Are you referring to the same product as me? Because I'm not referring to edgerouter.. I'm referring to the new Unifi Security Gateway.

It's pretty sweet.. I'm being serious it's a very nice platform.. it's just not open source and it's their own ecosystem.

Ubiquiti Networks - UniFi® Security Gateway Pro 4

Ubiquiti Networks - UniFi® Security Gateway

 

[wildchild]

Do people trust Ubiquiti still as a firewall?

Since it is vyatta, like vyos, i would

 

[wildchild]

They have the older edgerouters and the new Unifi Security Gateways.
I've used their AP's and like them a lot, as well as the unifi controller. I've seen the USG do some pretty nifty tricks not typicallly in other edge products. I really like how it shows you every application with connectivity from each machine IP, and how it does and automatic speed test on an interval and keeps records so when the internet is slow you know why.. and the QOS and VPN's are supposedly very intuitive to configure.
I don't know if I trust the new unifi security gateway yet, but I'm impressed with its features for the price. I think a small/mid size business could do much worse.

Edgerouter and unfi devices run the same base software, abeit unifi a bit older version, but they are playing catch up with that.
The hardware base is 100% the same

Only difference is the bits for controller based management, cli is the same

 

[CreoleLakerFan]

We currently need a decent firewall for ISO compliance. I've been looking into the Palo Alto Networks PA-500. But there are a lot of other great firewalls out there.

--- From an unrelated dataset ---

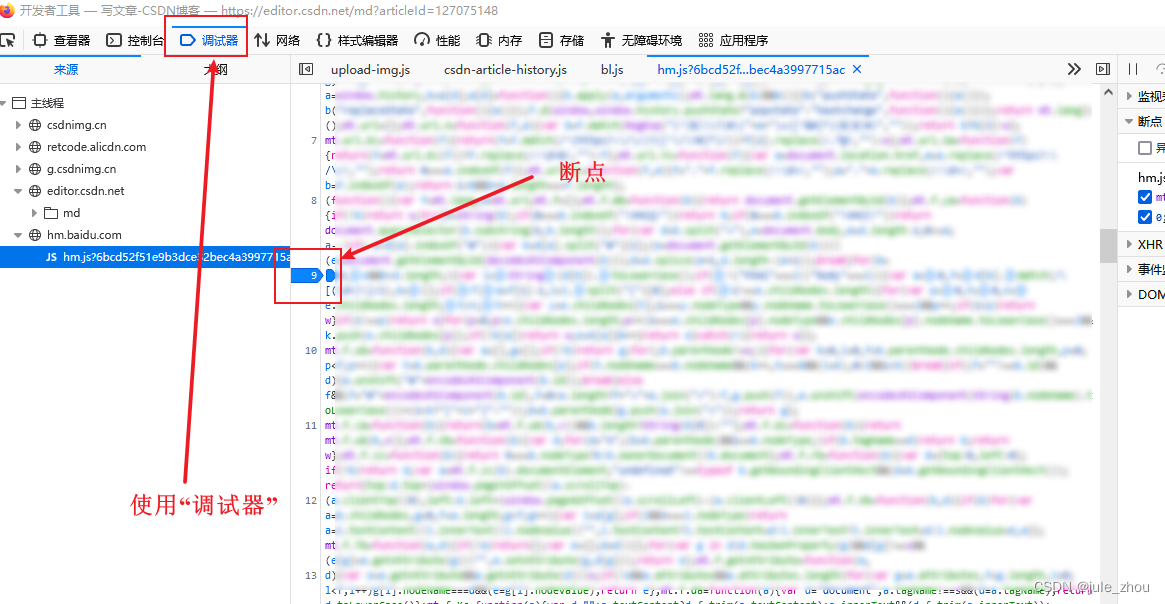This screenshot has height=604, width=1165.
Task: Show more tabs with the chevron button
Action: (x=1074, y=69)
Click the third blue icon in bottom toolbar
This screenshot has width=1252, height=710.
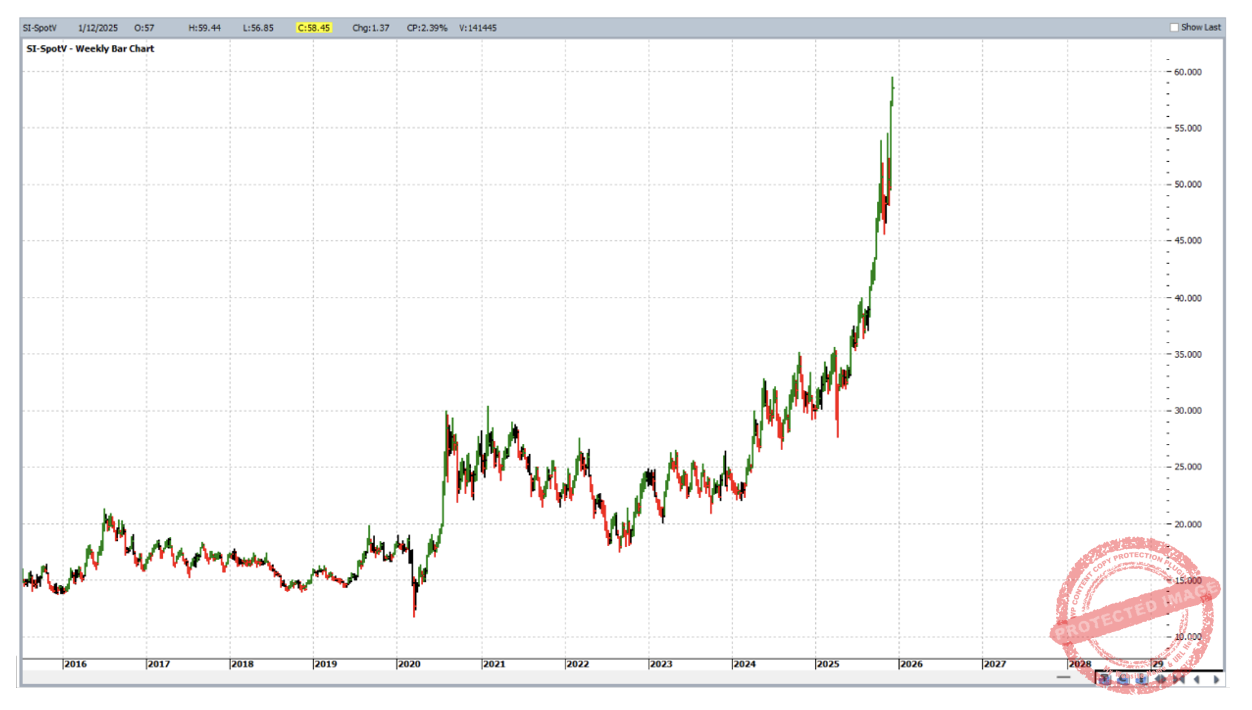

We need one that is easy to manage with minimal training, with VPN and IPS/IDS. We're not looking for the cheapest options either as we consider our time very valuable (And PFSense wont do).

ASA 5506-x w/Firepower.

The ASA CLI isn't the most trivial, but support for it is ubiquitous among network engineers. With the releases after 9.5 in the ASA code base it's reached feature parity with Palo Alto (some would argue better) and it's cheaper than the PA500 you're looking at. ASDM/IDM is fairly easy to work with for those less CLI inclined, and if you add-on a SmartNet contract for $120 annually, you have access to Cisco's world-class TAC organization.

BTW, for your stated requirements, you might consider a PA-200 ... the PA-500 is probably overkill, unless you are planning on turning on Wildfire and doing lots of VPN. Same goes for ASA - for what you've stated the 5506-x will suit you fine, but you may look at 5508 or 5512 options if you think the smaller devices can't handle your internal routing/inspection needs.

 

[RchGrav]

It's screenshots like this that have me intrigued.. I have been using their AP's and are happy with them and have a bunch of gear from their BETA program and it all seems pretty good so far for a BETA. I don't personally have a USG just yet to test...
I love the Deep Packet Inspection feature and the stats pages that relate to it.